Grounding is necessary to protect grounded objects such as equipment such as buildings and electrical equipment from surges such as lightning, but there are many rocks and hard soils especially on the coast. It may be extremely difficult to perform the grounding work on the grounded object installed on the ground as well as the danger. In such a case, an underwater grounding device having such an underwater grounding electrode is used by arranging a copper plate or a grounding rod as an underwater grounding electrode on the seabed. Also, for floating signs (route signs, lighthouses, etc.) as grounded objects installed on the sea, etc., use underwater grounding devices such as floating signs using copper plates and grounding rods installed on the seabed.
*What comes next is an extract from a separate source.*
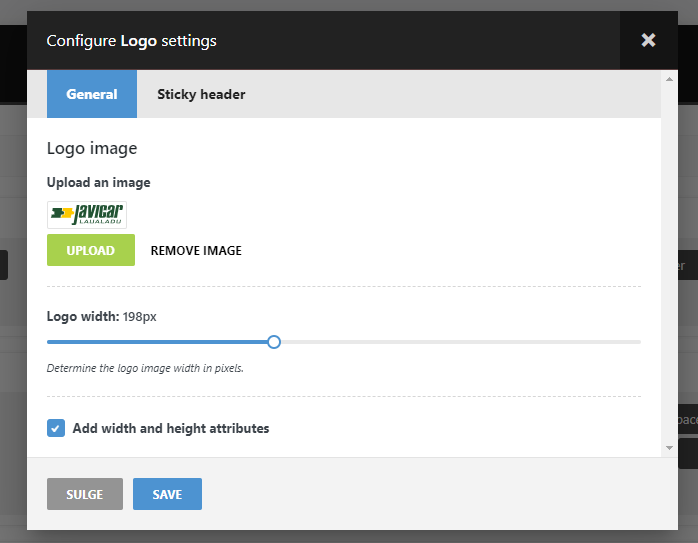Save the logo settings

(167, 494)
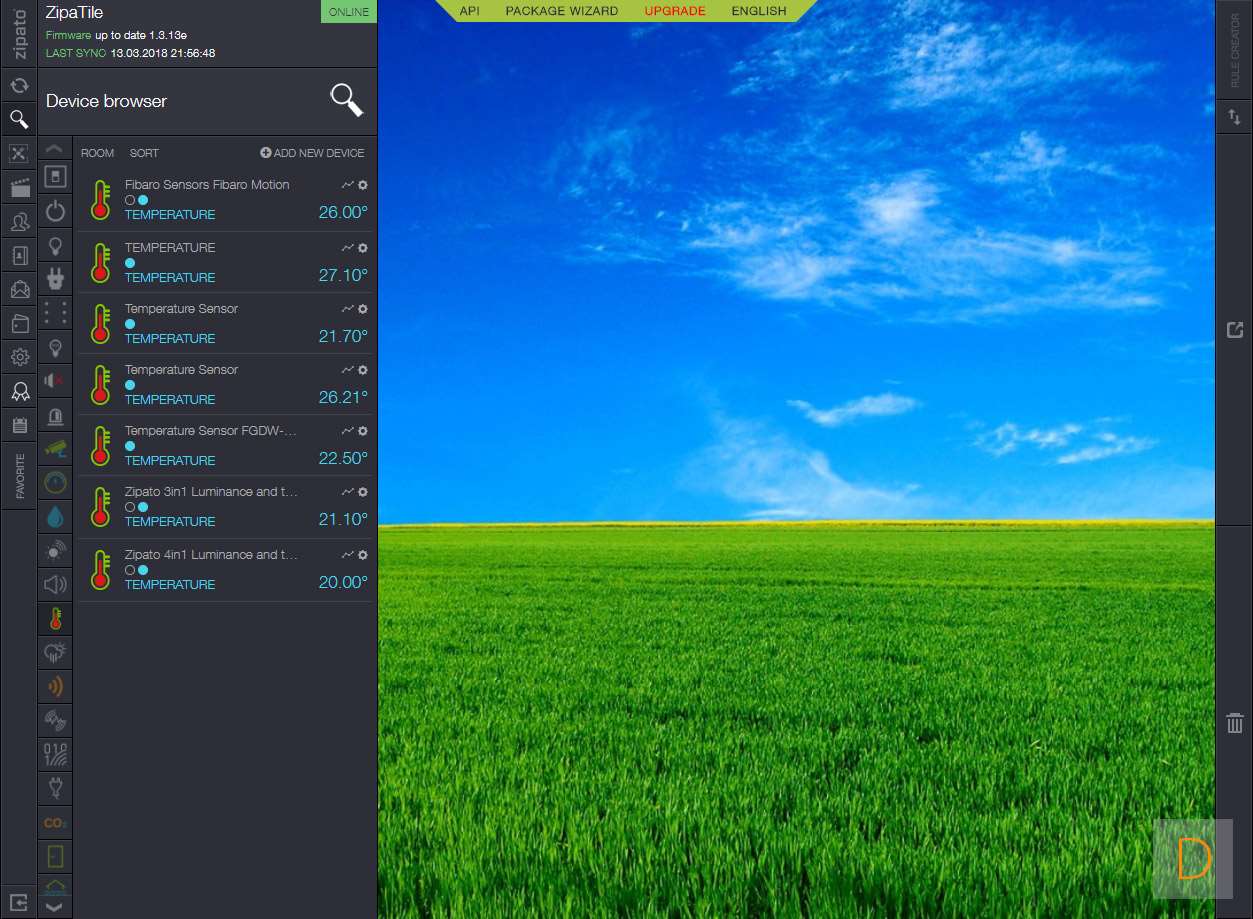Click the trash bin icon on right panel
The height and width of the screenshot is (919, 1253).
(1235, 723)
It was composed.
JP-A-5-182701

However, when an underwater grounding device is constructed as a grounding device for the grounded body, there is a favorable condition that the specific resistance of the underwater soil is low, but on the other hand, it is necessary to take special measures against water damage, salt damage, etc. In a short period exceeding the expectation, there was a problem that the corrosion of the underwater grounding device progressed and the function as the grounding device was lost.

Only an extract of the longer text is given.